Cell Phones for Soldiers’ “Minutes That Matter” movement uses funds from recycled devices to buy prepaid phone cards to help service men and women connect with their families.

Through Friday, Nov. 18, people can donate devices to showrooms at 11360 Metro Parkway, Fort Myers, 768-3667, and 275 Airport Road N., Naples, 643-3667.

Phones that cannot be sent out to military personnel are broken down into components.

Most cell phones will net $5 in recyclable parts, which provide 1,500 calling cards each week.
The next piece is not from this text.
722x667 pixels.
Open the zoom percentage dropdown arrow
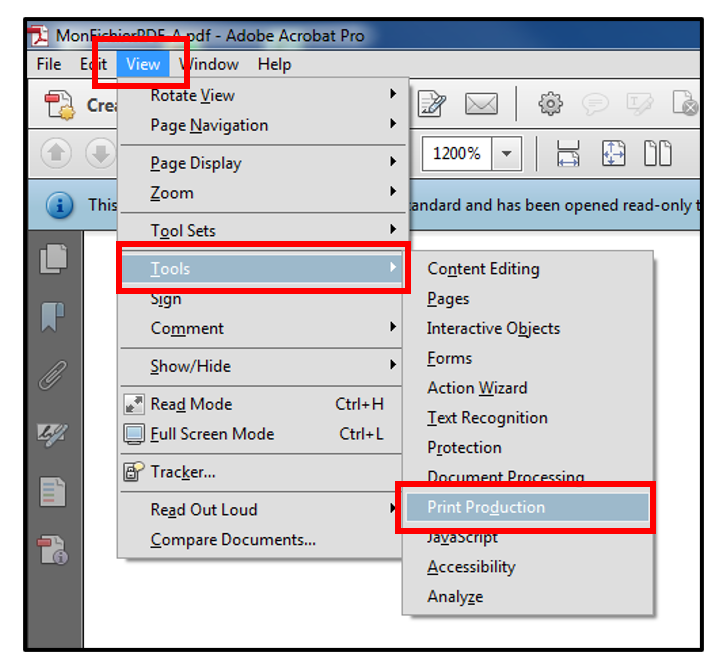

¦ Edison & Ford Winter Estates is offering free admission to veterans and their families on Veterans Day, Nov 11. Free admission includes an audio tour of the historic homes, gardens, laboratory and museum. Veterans will also receive a 10 percent discount on Edison Ford membership and items purchased in the Museum Store, Ford Cottage Shoppe and Edison Ford Shoppe at Bell Tower Shops.

To receive free admission, veterans must present a VA identification card or their DD214 papers. Current servicemen and women presenting an active military ID always receive free admission to Edison Ford throughout the year.

¦ Naples Botanical Garden says thank you to active and retired veterans by offering them free admission from 9 a.m. to 5 p.m. Friday, Nov. 11. Guests must present a military ID in order to obtain free admission. For more information, visit www.naplesgarden.org.

¦ On Veterans Day, Olive Garden restaurants will offer a free entrée from a special menu to active-duty military and military veterans. The special menu features six of Olive Garden’s most popular items. Entrées are served with unlimited homemade soup or famous house salad and warm, garlic breadsticks.

Also, Longhorn Steakhouse will offer a free appetizer or dessert (no purchase required, no restrictions) to anyone showing proof of military service. In addition, Longhorn Steakhouse will offer 10 percent off for guests who dine with veterans on Nov. 11. ¦

Free meals, discounts

>> In addition to Olive Garden restaurants, scores of other local and restaurant chains offer gratitude to veterans by giving them free meals or discounts on Veterans Day. Just a few are Bob Evans, Applebee’s, Golden Corral and Red Robin.

>> Find lists of restaurants and other Veterans Day offers for veterans at the non-government websites www.militarybenefits.info and www.offers.com/blog/post/veteransdayfreebies/.